**Activity:** Return an exact copy of the lines from the one holding "Given: Click the 40Mb x-axis tick label" to the end of the data, including both the starting and final lines. Leave the pictures out.

**Collected data:**
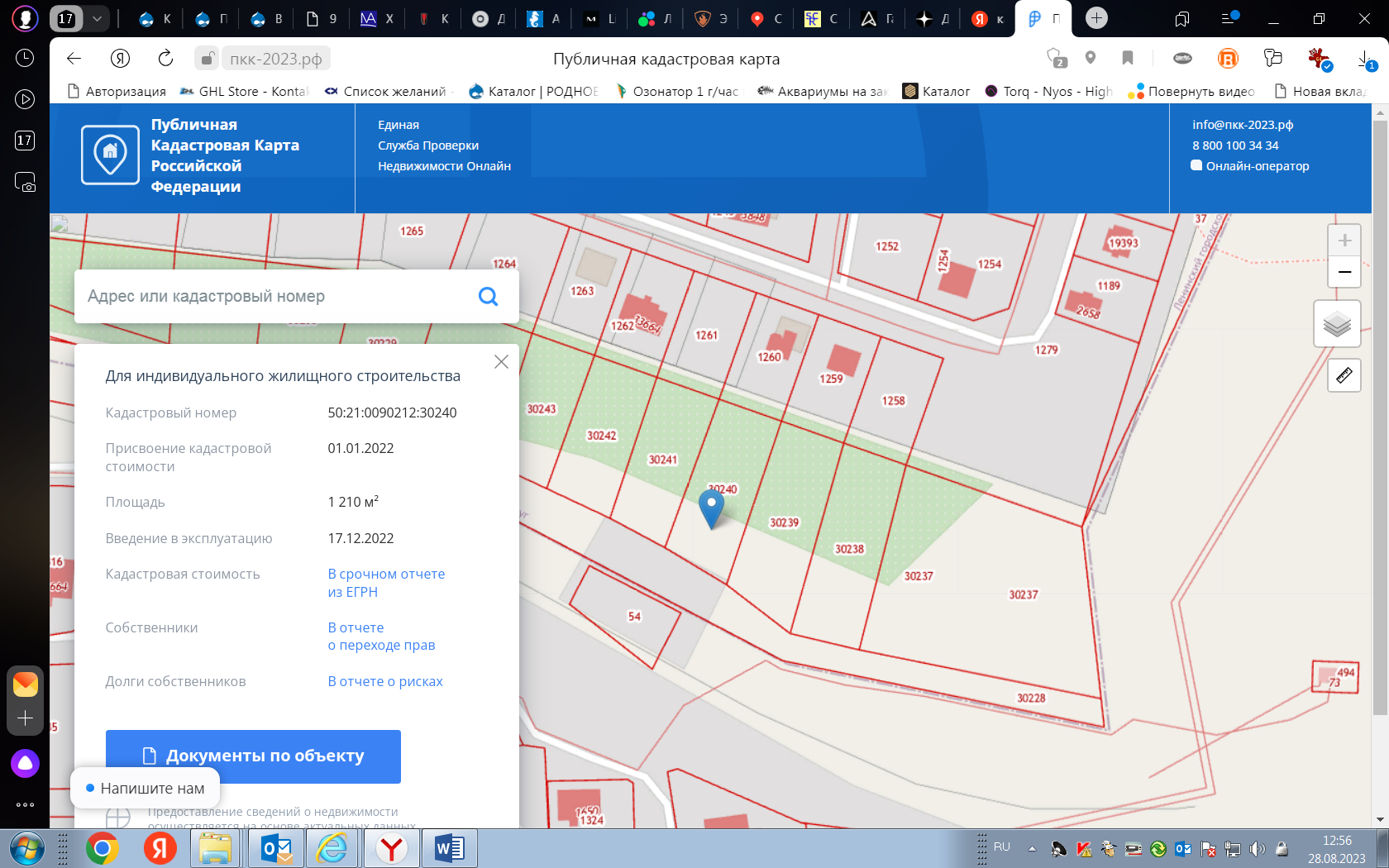This screenshot has width=1389, height=868.
Task: Open the map layers switcher
Action: pyautogui.click(x=1337, y=324)
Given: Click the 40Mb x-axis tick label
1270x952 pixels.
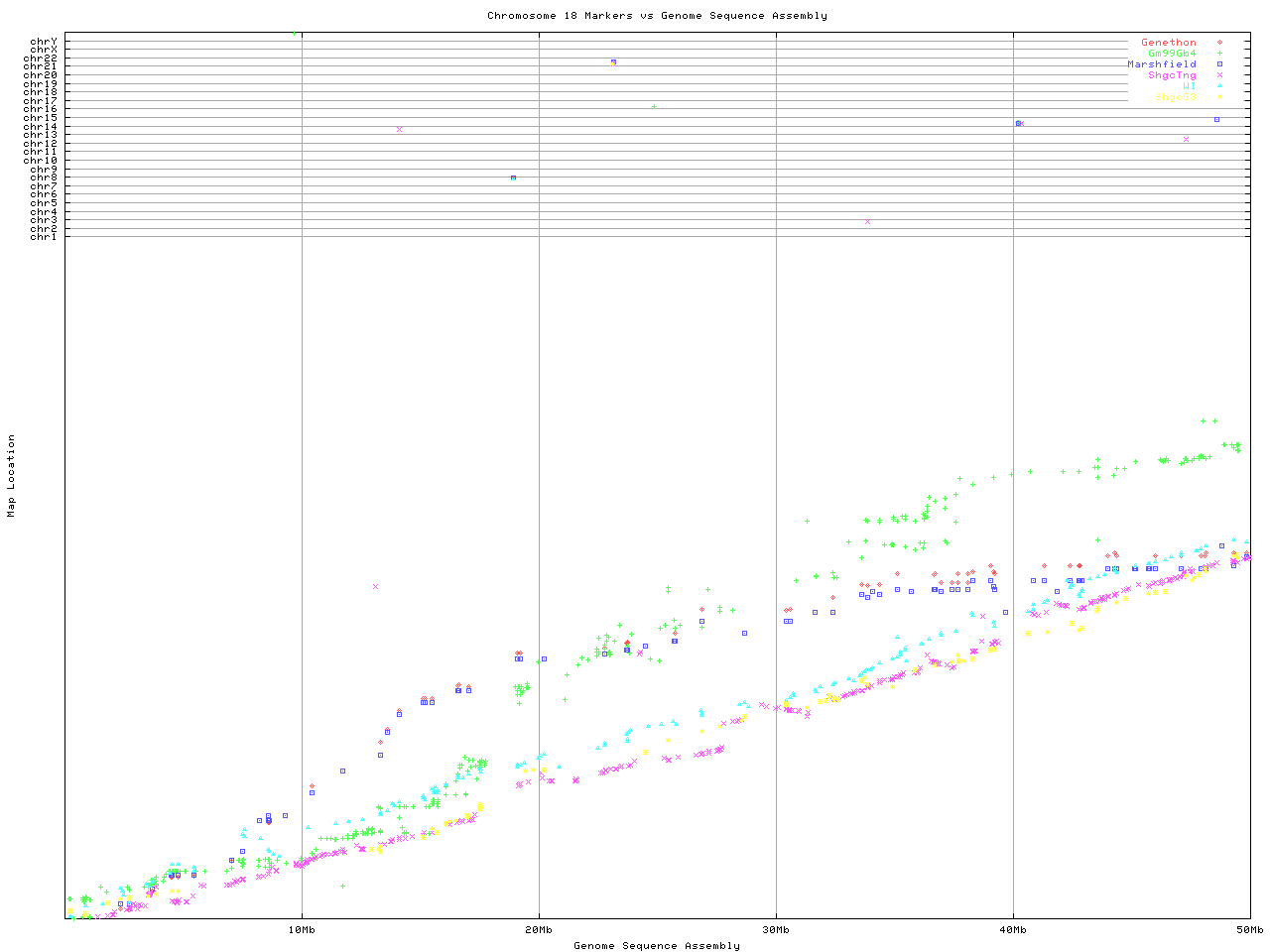Looking at the screenshot, I should coord(1013,929).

**Response box:**
Given: Click the 40Mb x-axis tick label
1270x952 pixels.
Looking at the screenshot, I should coord(1013,929).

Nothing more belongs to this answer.